What keeps me motivated? 🤔
There are a few reasons that keep me driven to code and does not allow me to give up. On the first place is creating something, constructing new things every day. Each line of code is a different building block. Watching the product evolve with each feature is exciting. In a way I feel like a builder not engineer. Learning new stuff and evolving, in a team learning from each other is inspiring. Coding actually involves endless learning. The process of self-improvement is very gratifying. Every day I feel a bit smarter than the day before. In comparison with a video game, I am gaining experience points every day, and levels with each new thing I learn. Making a work of Art also motivates me. Creating something new every day. Each line of code is a building block. Watching a product evolve is exciting.

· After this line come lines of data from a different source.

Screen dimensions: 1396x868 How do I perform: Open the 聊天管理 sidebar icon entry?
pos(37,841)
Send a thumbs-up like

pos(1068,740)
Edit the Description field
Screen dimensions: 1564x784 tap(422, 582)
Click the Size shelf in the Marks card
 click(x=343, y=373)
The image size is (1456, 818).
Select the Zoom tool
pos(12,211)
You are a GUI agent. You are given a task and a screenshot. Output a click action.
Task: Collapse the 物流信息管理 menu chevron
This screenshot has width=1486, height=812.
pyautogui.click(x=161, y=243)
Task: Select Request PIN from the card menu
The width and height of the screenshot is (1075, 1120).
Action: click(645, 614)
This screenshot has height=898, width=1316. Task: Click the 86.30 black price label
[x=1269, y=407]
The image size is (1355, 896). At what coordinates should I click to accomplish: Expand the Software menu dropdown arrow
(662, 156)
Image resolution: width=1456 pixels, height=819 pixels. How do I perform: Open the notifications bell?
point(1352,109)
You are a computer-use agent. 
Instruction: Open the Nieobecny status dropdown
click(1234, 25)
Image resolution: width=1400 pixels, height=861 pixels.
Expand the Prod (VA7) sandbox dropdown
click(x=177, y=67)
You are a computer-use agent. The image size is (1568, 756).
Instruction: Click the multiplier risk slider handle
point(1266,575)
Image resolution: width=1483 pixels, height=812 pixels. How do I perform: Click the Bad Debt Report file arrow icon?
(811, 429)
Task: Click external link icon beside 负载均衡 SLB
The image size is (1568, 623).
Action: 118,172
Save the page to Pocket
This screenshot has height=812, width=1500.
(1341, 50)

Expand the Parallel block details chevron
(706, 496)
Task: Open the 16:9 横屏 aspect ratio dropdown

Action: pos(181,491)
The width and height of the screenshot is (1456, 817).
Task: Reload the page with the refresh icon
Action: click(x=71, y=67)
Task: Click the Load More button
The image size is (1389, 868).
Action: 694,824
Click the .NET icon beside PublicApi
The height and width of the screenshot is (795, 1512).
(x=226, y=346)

Challenges I face also boost my motivation and I feel inspired from exploring a new territory. I feel like constantly thrown into the water, having to learn how to swim all over again. It can be difficult to face challenges so often, but it is also interesting. The bigger the challenge, the more interesting it is. And it is also very rewarding when I get over it. The continuous process of getting things done is also very motivating because as a developer I constantly build or fix stuff and make daily progress. The bigger the challenge, the more rewarding it is when I overcome it.
The idea to improve and further develop this blog came while organizing workshops as an Ambassador for the new students at Digital Career Institute - Berlin, Germany.
Aside from coding, I enjoy biking, hiking, camping, listening to music, beer and coffee of course are in the list. I also like strategy games and chess.
Philosophy
My coding philosophy & teaching
I have been fortunate to have been taught by many great teachers as a student, and to have co-taught with several outstanding teachers which helped me to further develop my skills in both fields - Applied Linguistics & Computer Science. Based on those experiences, there are certain characteristics I feel are essential of being successful and these include - Respectful, Empathetic, Knowledgeable, Humorous, Passionate, Motivational, Organized, Creative, Challenging, Curious. Since I believe strongly in the notion of pursuing your passion, I feel that one of my roles as a coach is to help students discover and pursue their passions.
Coding is the key to social mobility. There is no skill more important in the 21st century than coding. It’s the way the world operates, and those who know how to do it, will have the competitive edge.
Real coding education is a marathon, not a sprint. I have developed a curriculum to ensure students aren’t just introduced to the world of computer science but that they have the support and guidance to develop their coding skills with mentorship and personalized lessons.
Referrals

DevOps focus
I am passionate about building reliable, observable, and automated systems. Over the years, I have focused on containerized infrastructure, CI/CD pipelines, GitOps workflows with Flux and Helm, and monitoring with Prometheus, Grafana, and OpenSearch. I particularly enjoy designing scalable, reproducible platforms where every deployment is traceable, every metric is visible, and complex processes are simplified through automation. My most recent work centers on local GitOps-driven Kubernetes environments, combining infrastructure-as-code, observability, and reproducibility, enabling me to experiment with deployment strategies and DevOps best practices in a flexible, cloud-agnostic way.